Le 23 juin dernier a marqué le 40ème mois de détention d’Ingrid Betancourt, retenue en otage en Colombie depuis février 2002. Vous avez souhaité, avec la ville d’Issy-les-Moulineaux, faire de cette date une journée de mobilisation en faveur de sa Citoyenne d’Honneur, en affichant son portrait sur la façade de l’Hôtel de Ville. Par quoi votre décision a-t-elle été motivée ?
Quelques mois après l’enlèvement d’Ingrid Betancourt en février 2002, une habitante de ma ville, membre du comité de soutien qui venait de se constituer en France, avait attiré mon attention sur son sort et j’ai aussitôt décidé de me mobiliser : j’ai reçu à l’Hôtel de Ville en janvier 2003 Yolanda Pulecio et Mélanie Delloye-Betancourt, sa mère et sa fille, puis Ingrid Betancourt a été élue à l’unanimité par le Conseil municipal citoyenne d’honneur de la Ville le 6 février 2003. Je suis intervenu auprès des autorités françaises, j’ai participé aux marches de soutien, posé une question écrite au ministre des Affaires étrangères le 14 septembre 2004 et proposé au mois de février la candidature d’Ingrid Betancourt au Prix Nobel.
Juan Carlos Lecompte, le mari d’Ingrid, de passage à Paris, a donc souhaité me rencontrer et j’ai souhaité organiser une journée de mobilisation à cette occasion, sachant que le 23 juin marquait le 40e mois de sa détention ; comme j’avais déjà l’intention de dévoiler le portrait d’Ingrid sur la façade de l’Hôtel de Ville, j’ai estimé que cette journée était l’occasion idéale de le faire.
La récente libération de Florence Aubenas et Hussein Hanoun a-t-elle influé sur votre action ?
La libération de Florence Aubenas et d’Hussein Hanoun n’a pas été décisive, puisque j’avais déjà décidé de poser le portrait d’Ingrid Betancourt à côté de celui de Florence et Hussein que j’avais affiché le 12 mars dernier en présence du père de Florence, à l’occasion de l’opération « 1000 fanfares pour Florence et Hussein ». Mais il est vrai que cette libération a été pour moi une piqûre de rappel : Florence et Hussein sont libres, mais Ingrid et son amie Clara Rojas ne le sont toujours pas. Ingrid est désormais la dernière otage française dans le monde. Il fallait organiser une nouvelle action de mobilisation. Et il va falloir continuer encore et encore, jusqu’à leur libération. Le père de Florence Aubenas est venu nous apporter son soutien, Florence se reposant sur les conseils des médecins, et cela a touché tout le monde.

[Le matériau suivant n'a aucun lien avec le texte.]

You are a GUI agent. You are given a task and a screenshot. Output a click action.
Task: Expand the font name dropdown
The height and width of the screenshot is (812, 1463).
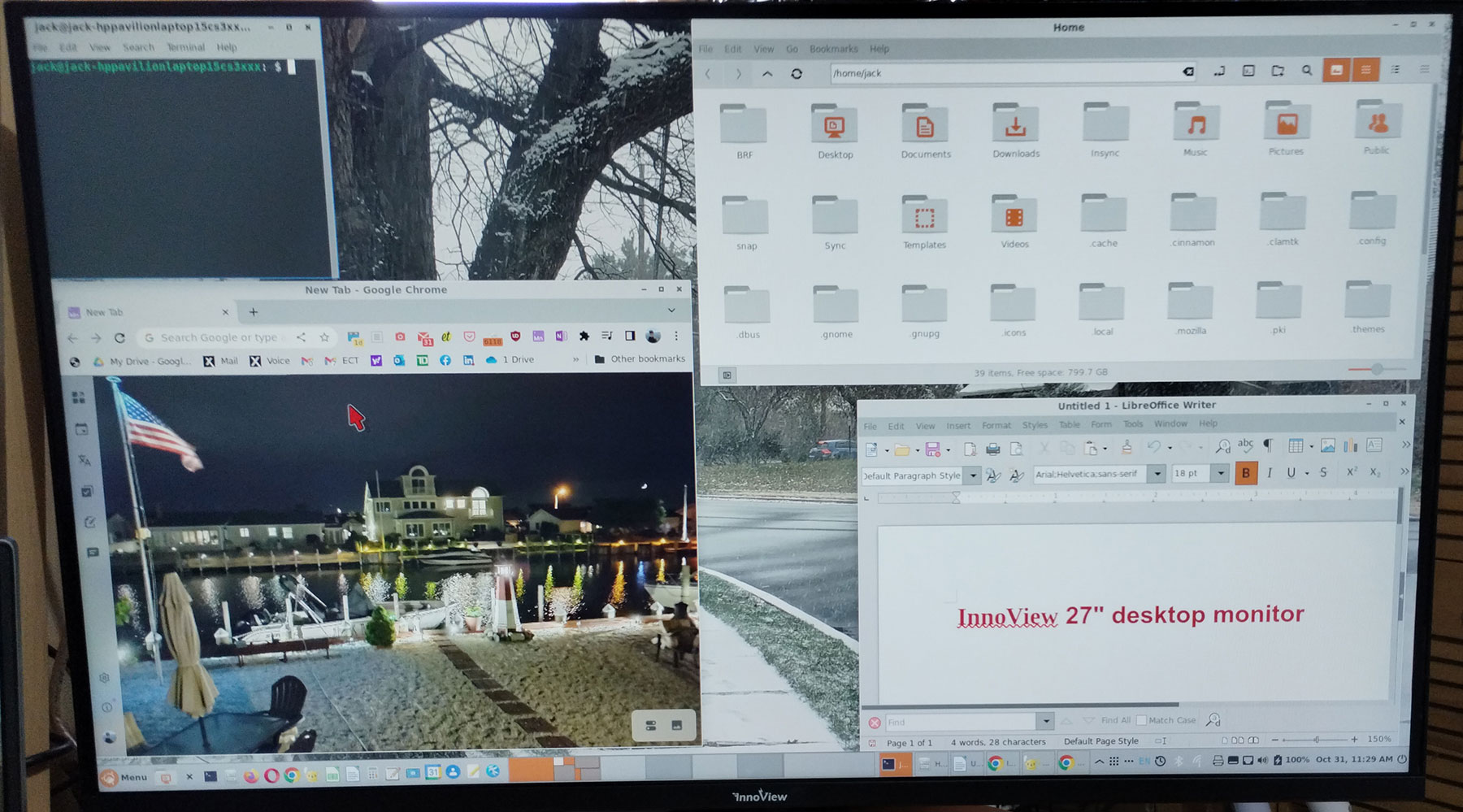point(1156,474)
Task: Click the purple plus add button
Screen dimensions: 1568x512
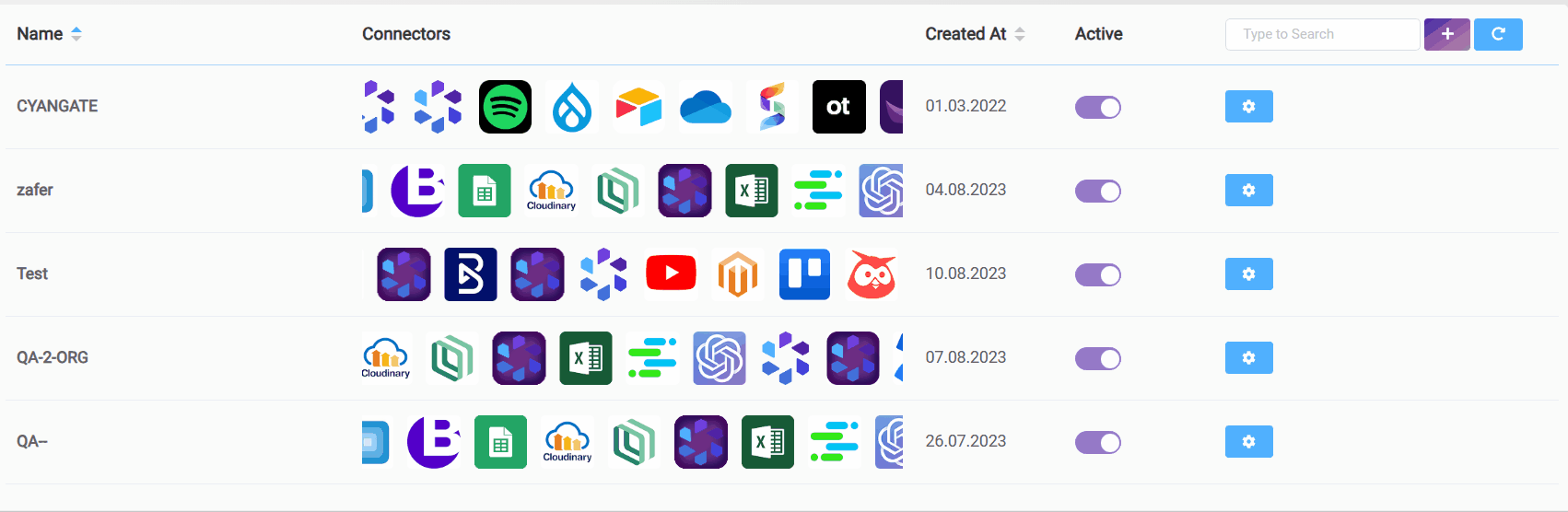Action: coord(1446,34)
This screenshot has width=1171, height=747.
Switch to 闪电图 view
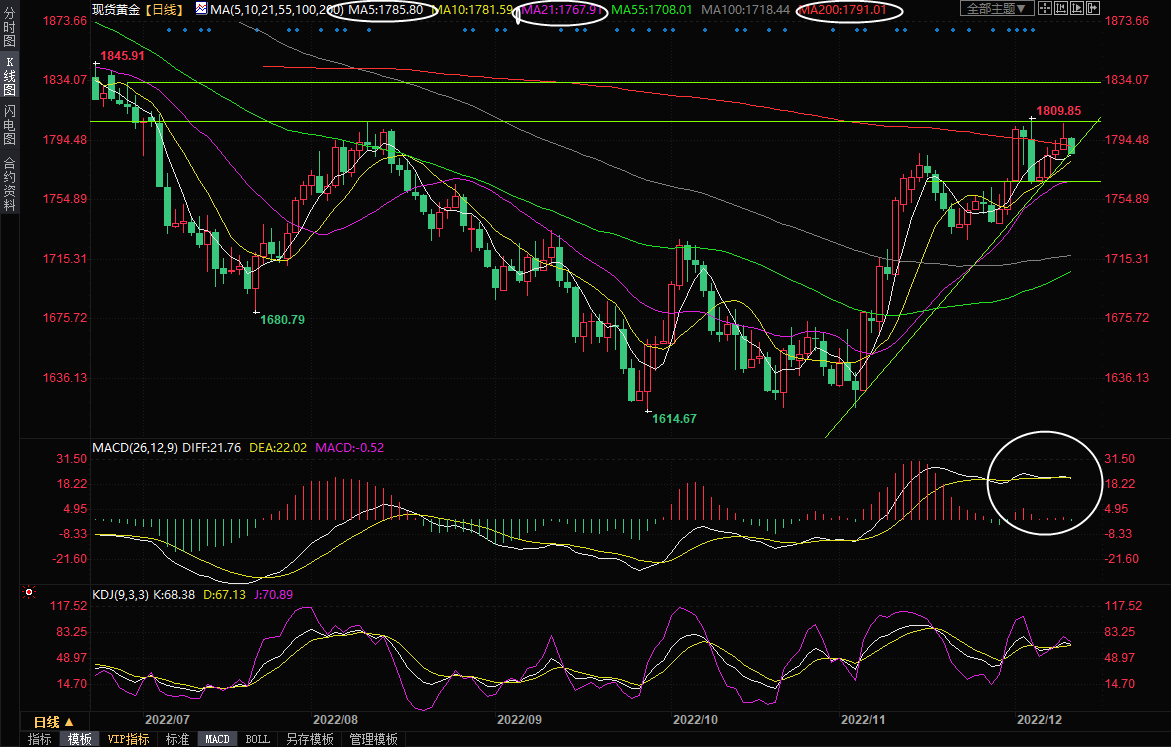pyautogui.click(x=9, y=123)
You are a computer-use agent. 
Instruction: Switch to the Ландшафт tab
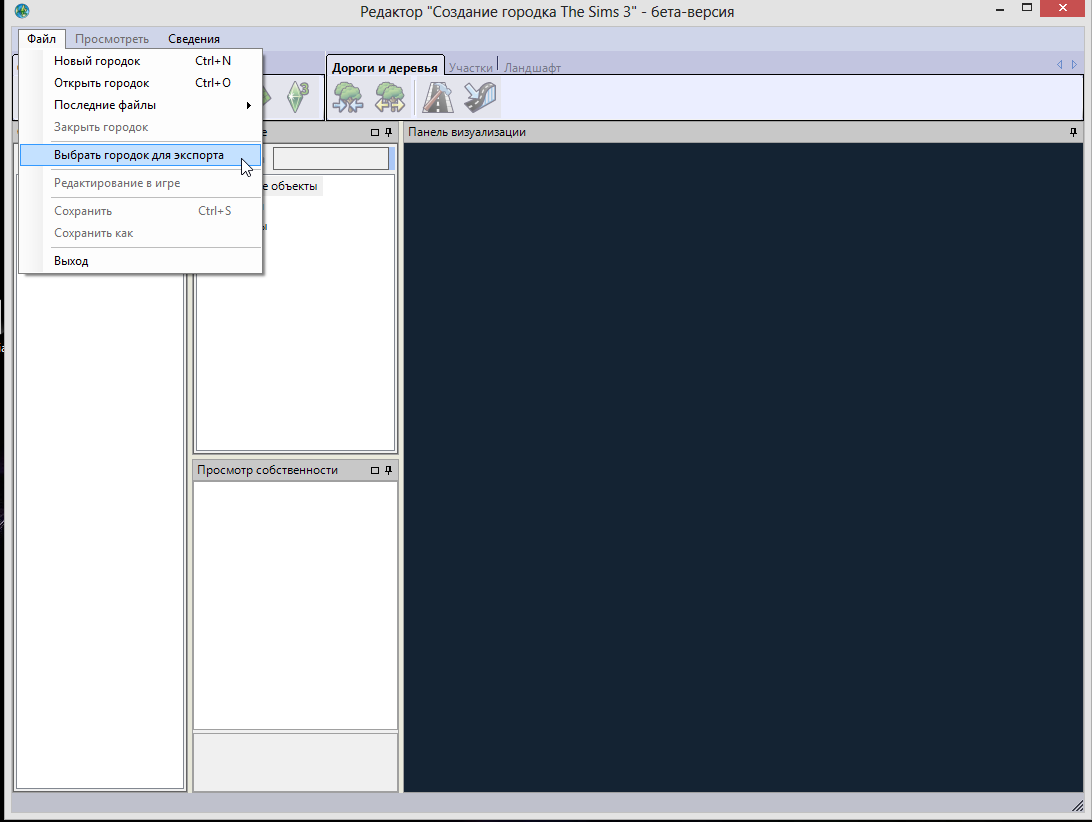pyautogui.click(x=532, y=68)
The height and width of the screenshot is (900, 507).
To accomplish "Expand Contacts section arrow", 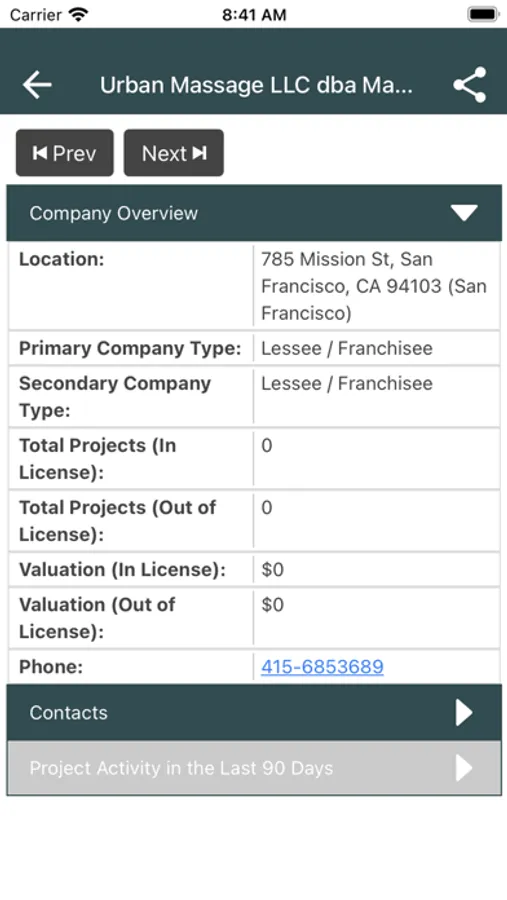I will pos(464,712).
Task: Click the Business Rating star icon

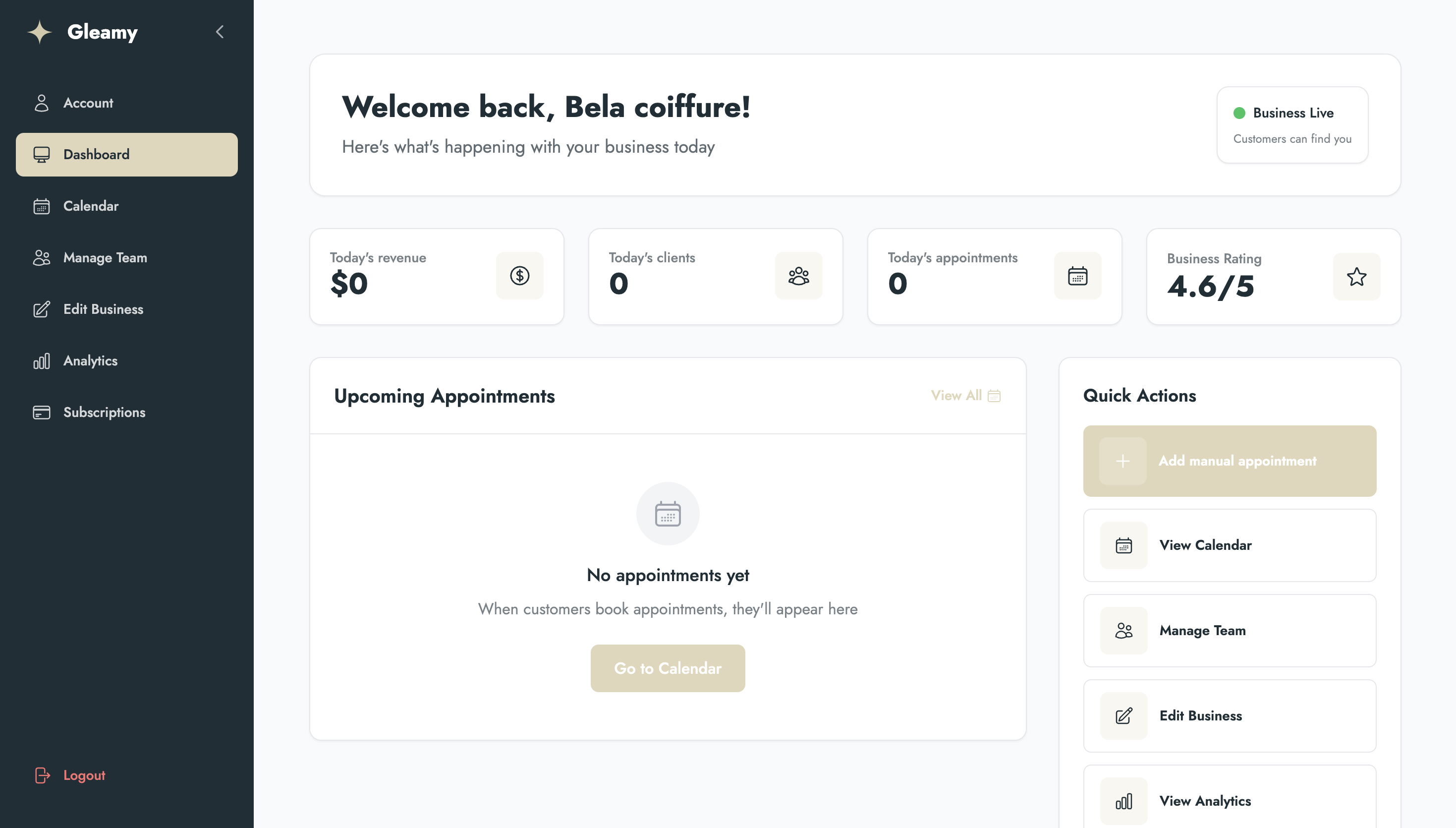Action: click(x=1356, y=277)
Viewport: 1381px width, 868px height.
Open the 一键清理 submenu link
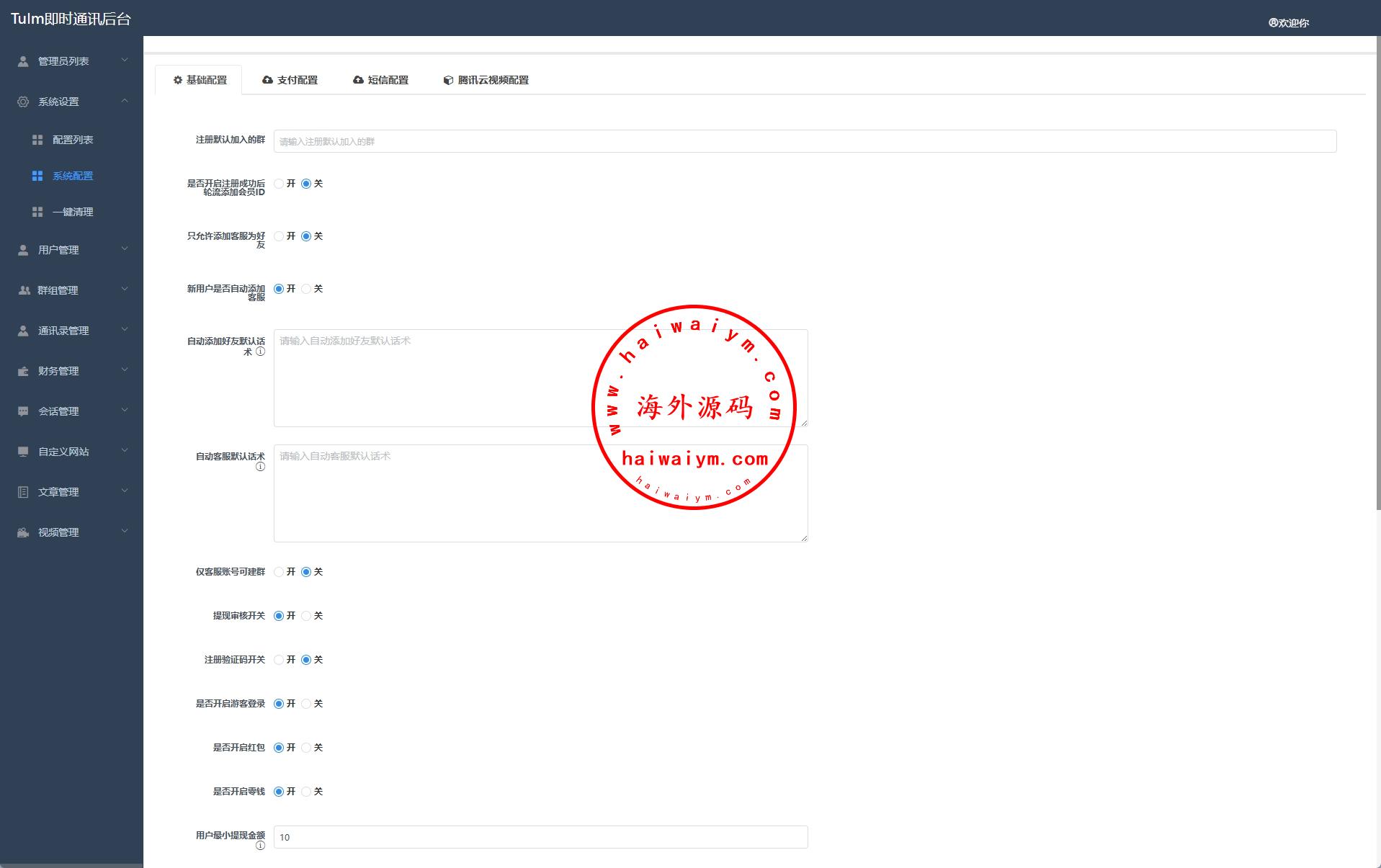tap(72, 212)
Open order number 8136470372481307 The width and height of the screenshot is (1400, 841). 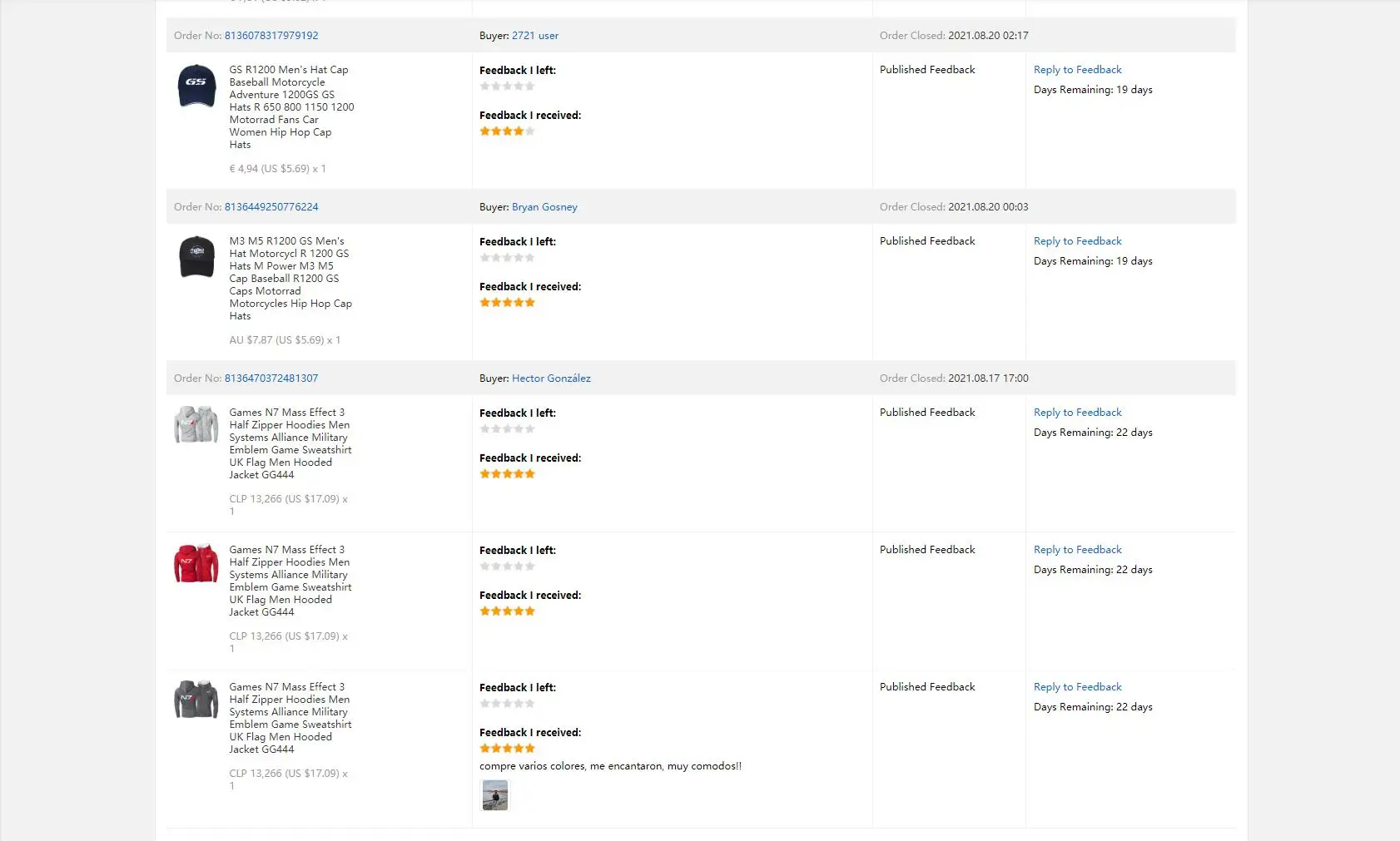coord(271,378)
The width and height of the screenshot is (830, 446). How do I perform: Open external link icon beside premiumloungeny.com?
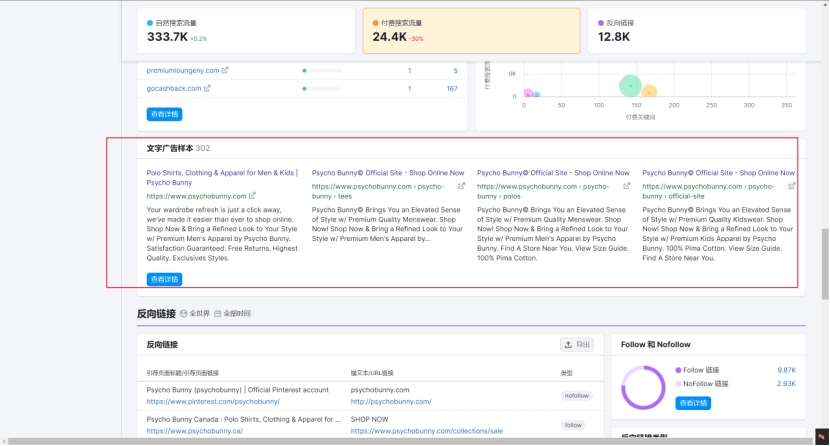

Quel regard portez-vous d’une part sur le travail de reporter de guerre, et de l’autre, sur l’action politique que mène Ingrid Betancourt tels que nous les vivons aujourd’hui ? L’information et la politique doivent-elles payer le prix des enlèvements pour exister ?
Le travail de reporter de guerre a toujours été difficile par la nature même du « job » et malheureusement, plusieurs journalistes ont perdu la vie lors de conflit ces dernières années. Mais jusque là, ils étaient rarement pris pour cibles de manière délibérée. Avec le changement de nature des conflits qui opposent désormais des armées régulières à des guérillas aguerries (en Colombie, en Irak, en Tchétchénie, en Afghanistan…), les règles ont changé : les actes terroristes deviennent une arme terriblement efficace pour ces guérillas, et les enlèvements un moyen de pression et une source de financement extraordinaires. Tous les moyens sont bons pour ces terroristes fanatiques qui n’ont aucun scrupule. Les journalistes deviennent donc une cible de choix, car les répercussions médiatiques sont importantes et les hommes et femmes politiques qui souhaitent débarrasser leur pays de la corruption ou du terrorisme sont les ennemis à abattre prioritairement. On le voit en Irak où les membres du gouvernement irakien sont pris régulièrement pour cibles. Le cas d’Ingrid Betancourt est plus paradoxal, puisqu’elle souhaitait privilégier le dialogue avec les FARC qui la détiennent aujourd’hui et avait rencontré leurs chefs au cours de sa campagne présidentielle ; dans son cas, c’est sa médiatisation et sa célébrité à l’étranger qui en ont fait un otage de choix.
Information et politique devraient pouvoir s’exercer librement mais cela devient malheureusement de plus en plus difficile dans les conflits d’aujourd’hui, pourtant il faut avoir le courage de continuer. Notre rôle à nous est de les soutenir.